Fragmento seleccionado>
━━━━

Actualmente nuestra isla está viviendo tiempos revueltos. En medio de una marejada de protestas, elecciones consecutivas y cuestionamientos institucionales, nos propusimos reescribir nuestras reglas básicas. Una iniciativa llena de ambiciones, en un ambiente electoral y con cambio de gobierno de por medio.

Los tiempos que se vienen van a ser muy duros para la autoridad y, para qué decir, para los constituyentes. La responsabilidad es enorme. La tarea, delicada. Los riesgos, evidentes. Se va a requerir concentración extrema en lo que vaya apareciendo delante del camino, pero también en el retrovisor del pasado —el “peso de la noche”, nuestra realidad institucional y nuestra idiosincrasia— y en el mapa del futuro, que nos conecta con las tendencias mundiales, aunque este se perciba esencialmente especulativo, incompleto y pixelado.

A mi juicio, en este último ámbito, hay dos fenómenos mundiales que nos debieran inquietar y atraer nuestra atención por sus repercusiones para nuestro país, evitando la natural complacencia de quedarnos mirándonos el ombligo. El primero es el reordenamiento mundial por el surgimiento de China como potencia y sus efectos en la globalización. El segundo es la economía digital y su impacto en la estructura productiva de Chile.

━━━━

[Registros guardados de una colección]
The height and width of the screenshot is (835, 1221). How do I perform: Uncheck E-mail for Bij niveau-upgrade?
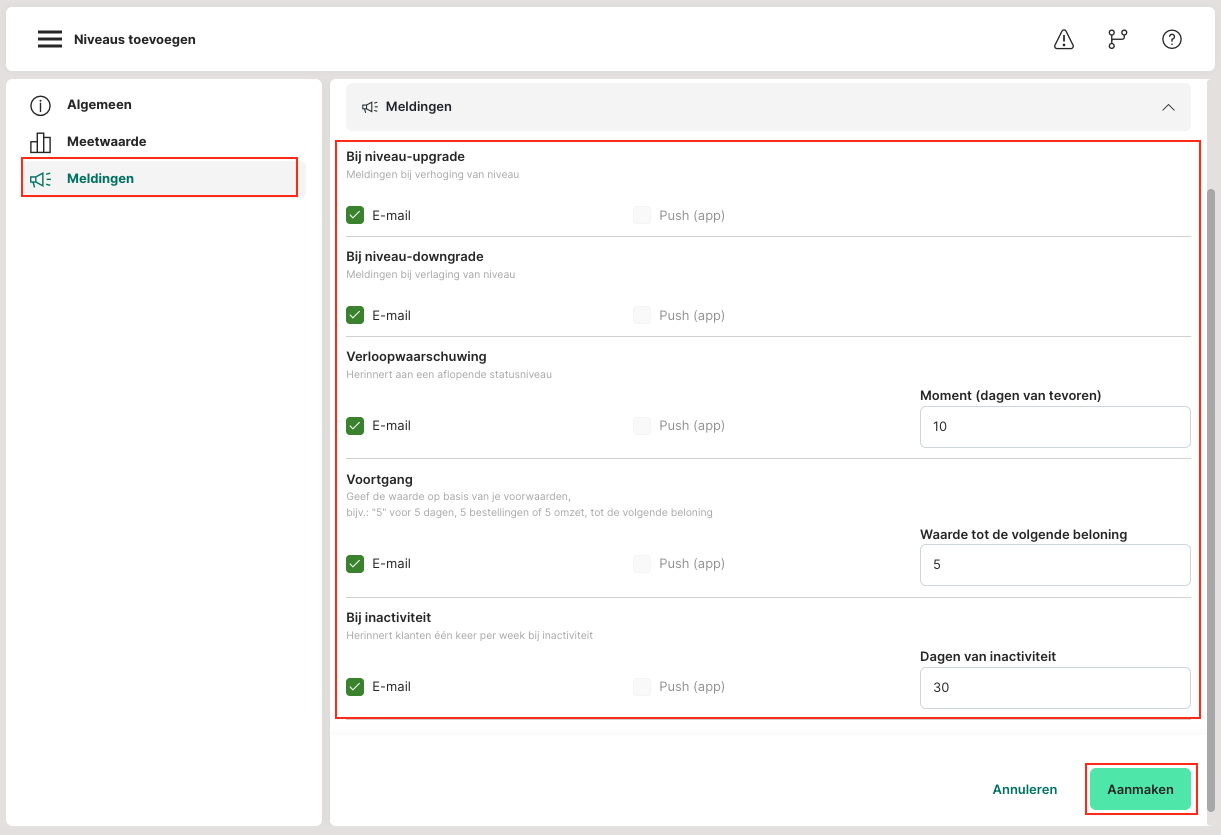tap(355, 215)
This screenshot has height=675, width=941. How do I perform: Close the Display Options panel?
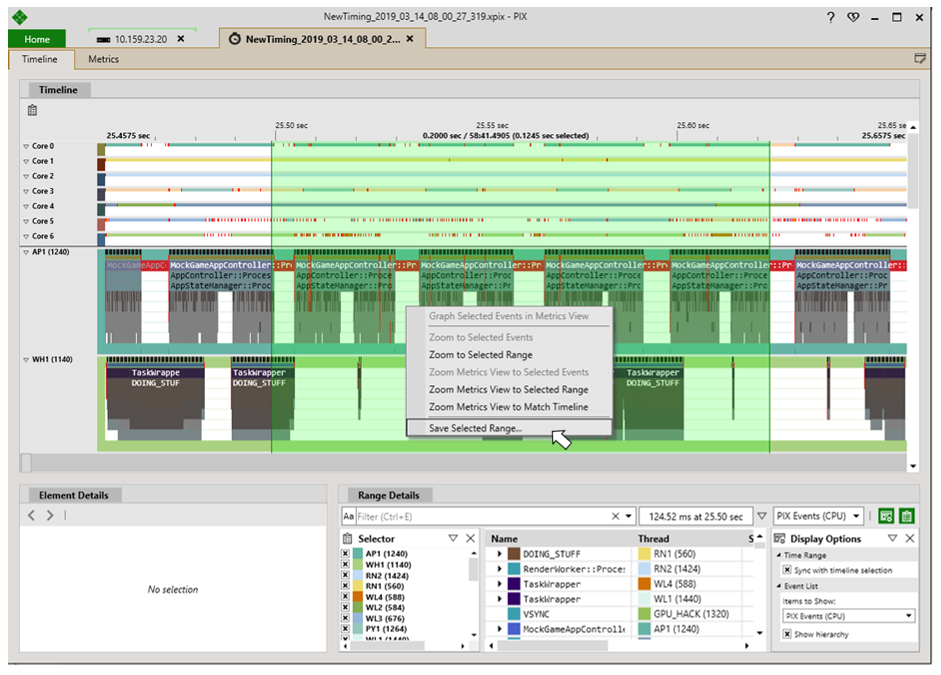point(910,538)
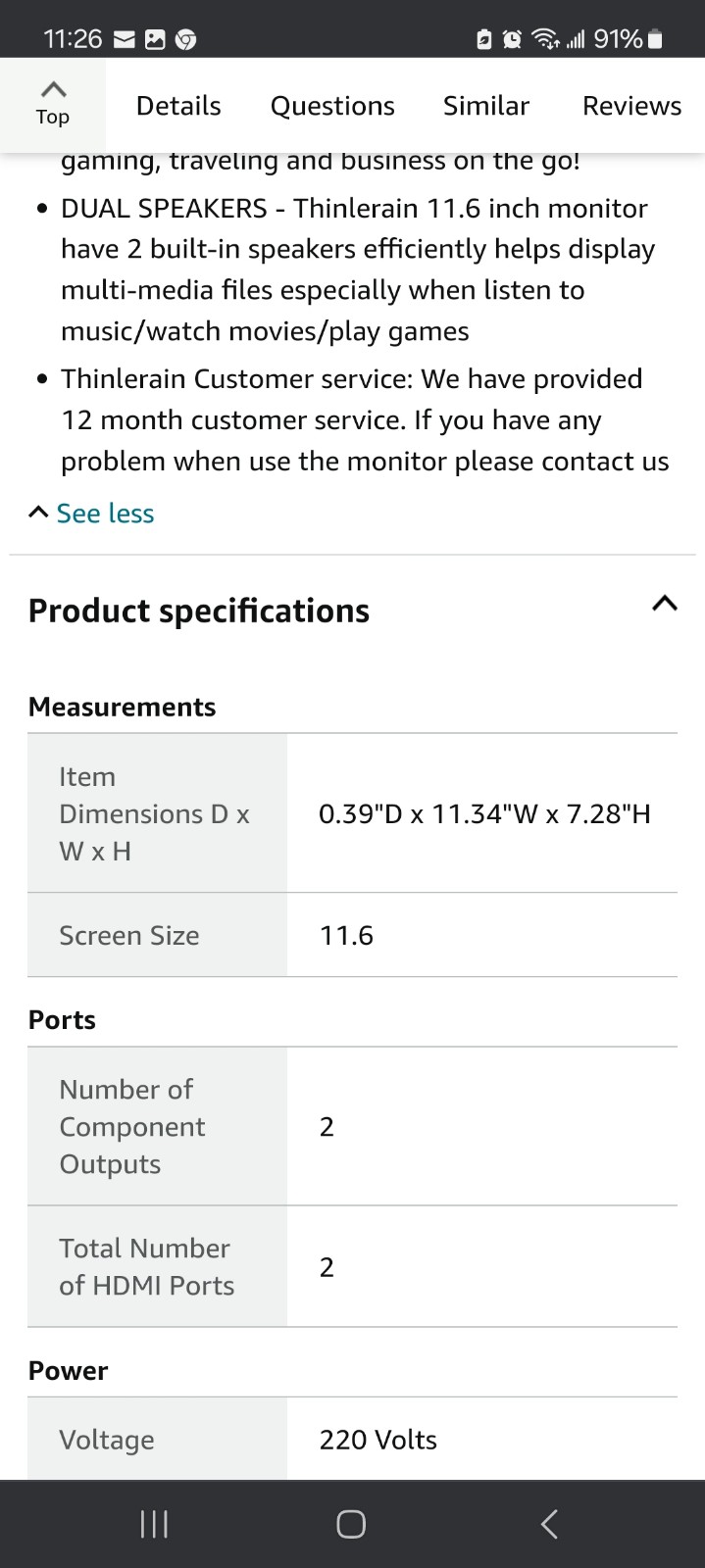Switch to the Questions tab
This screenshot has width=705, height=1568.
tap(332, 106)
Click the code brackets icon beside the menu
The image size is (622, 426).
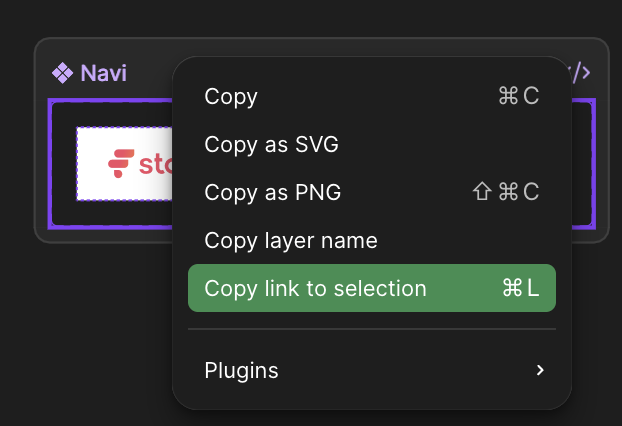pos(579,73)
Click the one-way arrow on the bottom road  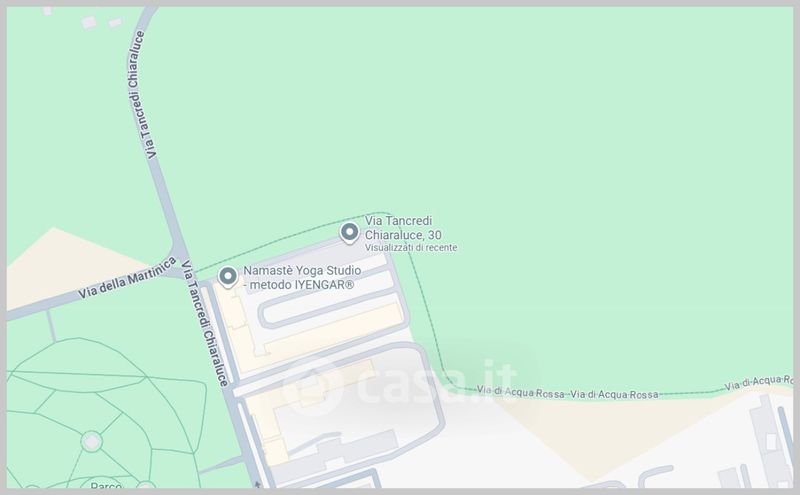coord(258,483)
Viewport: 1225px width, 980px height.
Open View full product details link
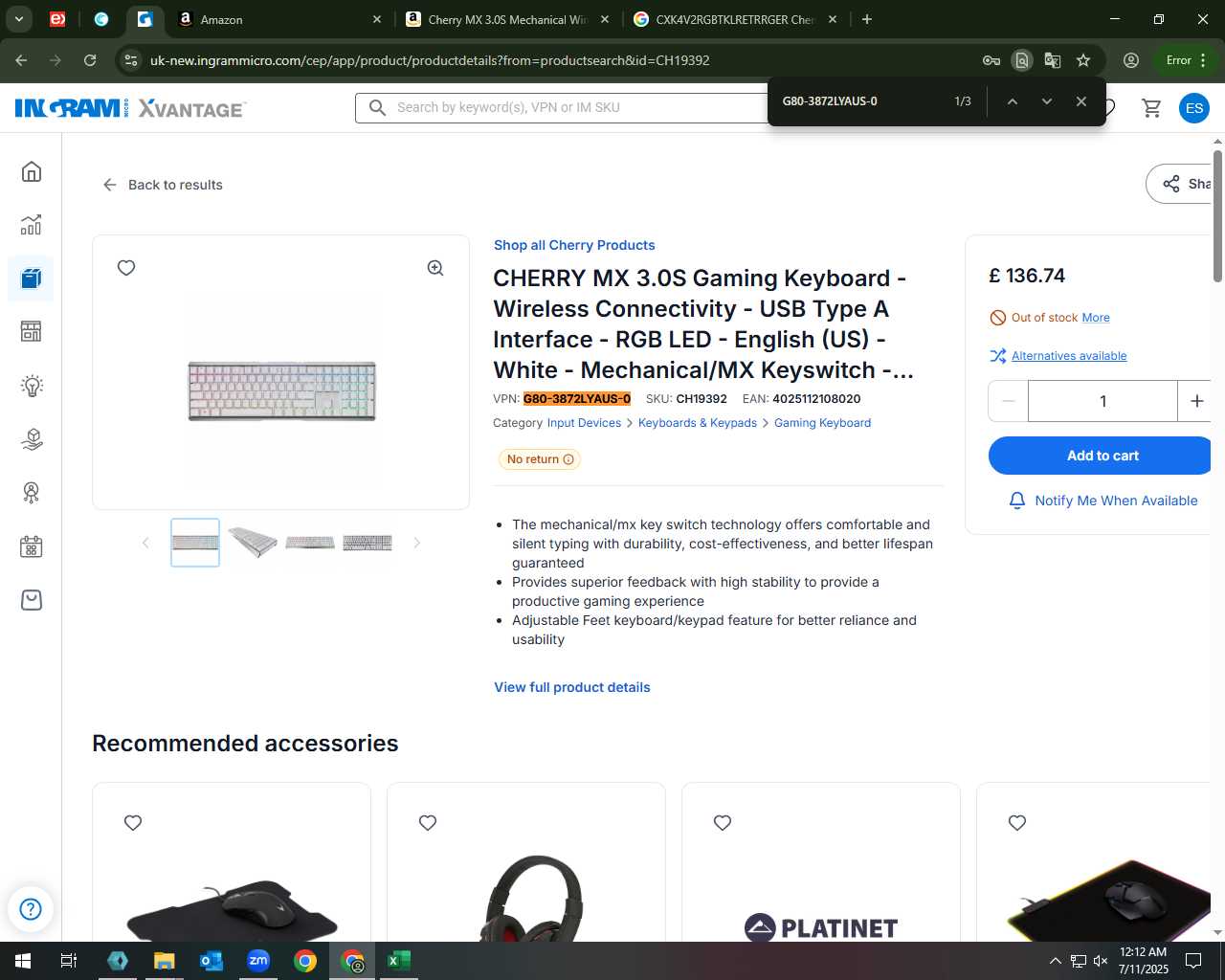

━━━━

Qué hacer>
1) Transcribe sin cambios el tramo del fragmento seleccionado que va desde "Actualmente nuestra isla" hasta "incompleto y pixelado.".
2) Según el fragmento seleccionado, ¿por qué los dos fenómenos mundiales que menciona debieran inquietar y atraer nuestra atención? Responde en una a tres oraciones.
3) Resume el fragmento seleccionado en dos oraciones.

Soluciones>
1)
Actualmente nuestra isla está viviendo tiempos revueltos. En medio de una marejada de protestas, elecciones consecutivas y cuestionamientos institucionales, nos propusimos reescribir nuestras reglas básicas. Una iniciativa llena de ambiciones, en un ambiente electoral y con cambio de gobierno de por medio.

Los tiempos que se vienen van a ser muy duros para la autoridad y, para qué decir, para los constituyentes. La responsabilidad es enorme. La tarea, delicada. Los riesgos, evidentes. Se va a requerir concentración extrema en lo que vaya apareciendo delante del camino, pero también en el retrovisor del pasado —el “peso de la noche”, nuestra realidad institucional y nuestra idiosincrasia— y en el mapa del futuro, que nos conecta con las tendencias mundiales, aunque este se perciba esencialmente especulativo, incompleto y pixelado.

2) Deben atraer nuestra atención por sus repercusiones para el país. Prestarles atención evita además la complacencia de quedarnos mirándonos el ombligo.

3) En medio de protestas, elecciones consecutivas y cuestionamientos institucionales, se emprendió la reescritura de las reglas básicas. Es una tarea de enorme responsabilidad y riesgos evidentes que exigirá mirar al presente, al pasado y al futuro, donde el surgimiento de China como potencia y la economía digital son dos fenómenos mundiales que merecen atención por sus repercusiones para el país.